I prefer the Mini over the full-size iPad in every single regard other than display resolution

So now even Gruber admits that the 7" form factor is better for most use cases. With the latest crop of Android 7" tablets providing a lot more bang for the buck than the Mini I think pretty soon we're going to stop calling it the "iPad" market.


> So now even Gruber admits that the 7" form factor is better for most use cases.

Except he doesn't. He says he prefers the iPad mini – as you quoted, there – whose screen is about eight inches, not seven.

http://www.apple.com/ipad-mini/overview/

The strike against the sub-10" tablets has been that their aspect ratios have consistently been closer to 16:9, rather than the 4:3 of the iPad. In my usage of the Nexus 7, I found that meant I could only comfortably use the device in portrait – landscape was physically awkward and made all the software look goofy. Which meant I eventually went back to the iPad. 90% of my tablet usage seems to be landscape.

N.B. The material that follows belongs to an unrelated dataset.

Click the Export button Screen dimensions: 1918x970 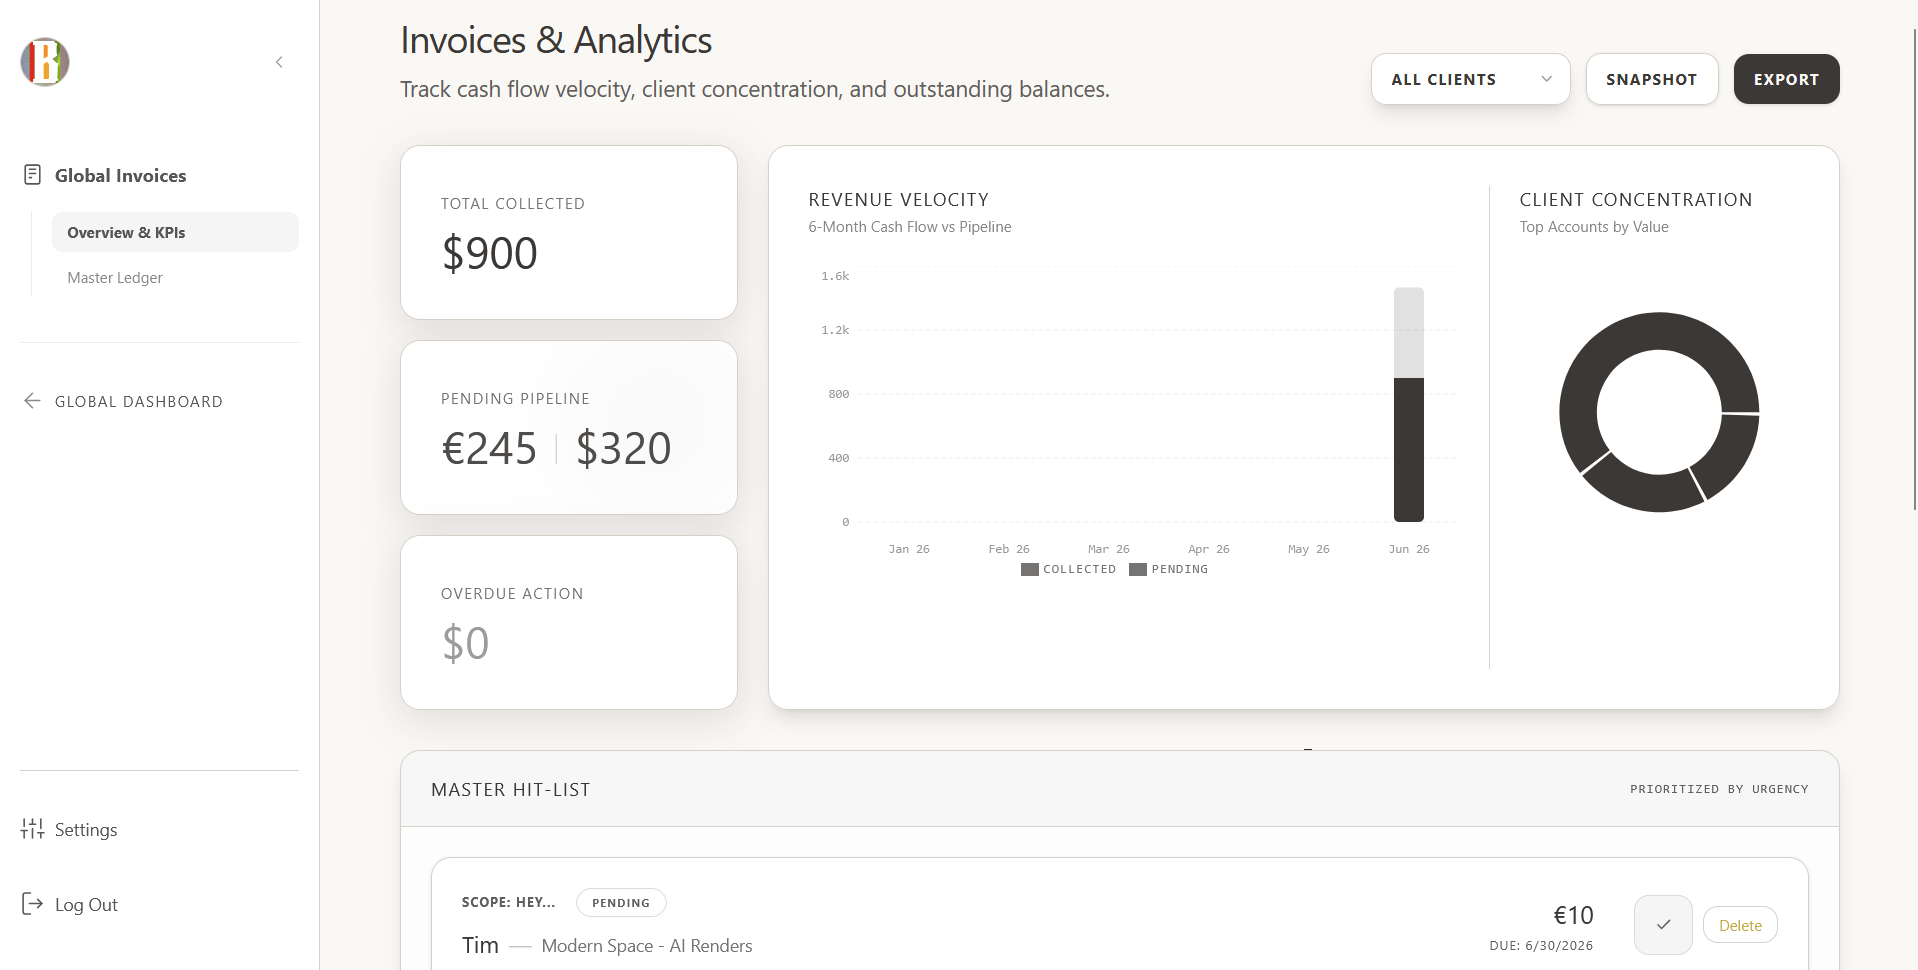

The thing the iPad mini gets right is maintaining the broader aspect ratio while trimming down the size and weight of the iPad.


>90% of my tablet usage seems to be landscape.

The narrower bezels, the ones on top and bottom when it is held in landscape, make the mini hard to hold (or prop on your stomach when reclining) in landscape.


Do you have access to a review unit?

I ask because I find that unlikely with a smart cover. I use one with my iPad 3 and, with the smart cover rolled up, propping it up requires little more than my finger tips supporting the back edge.


In landscape I hold my Nexus 7 by the sides though, so I found it not to be such a hindrance as I first thought. I suppose this will hold true for the iPad Mini.


If we're going to call 9.7" iPad a 10" iPad, then it probably makes sense to call a 7.9" iPad an 8" iPad.


I would guess a lot of the initial customers for the iPad Mini won't be too sensitive to the price difference between the iPad Mini and a comparable Android device. They may base their purchase decision on other factors such as aesthetics, or specific features, or app availability.

Also, it looks like "tablet market" outstripped "ipad market" in late 2010[1]!

[1]: http://www.google.com/trends/explore#q=ipad%20market,%20tabl...


It's odd that you imply that Gruber is one of the last hold-outs, and his change of heart finally shows that 7" is better. I still prefer the 10" form factor, and while I never knew Gruber was my last celebrity proponent, I can't say I care.


I prefer the 10" Retina because it beautifully renders scientific papers in their native PDF format, and with Papers 2, the IT of research verges on genuinely pleasant.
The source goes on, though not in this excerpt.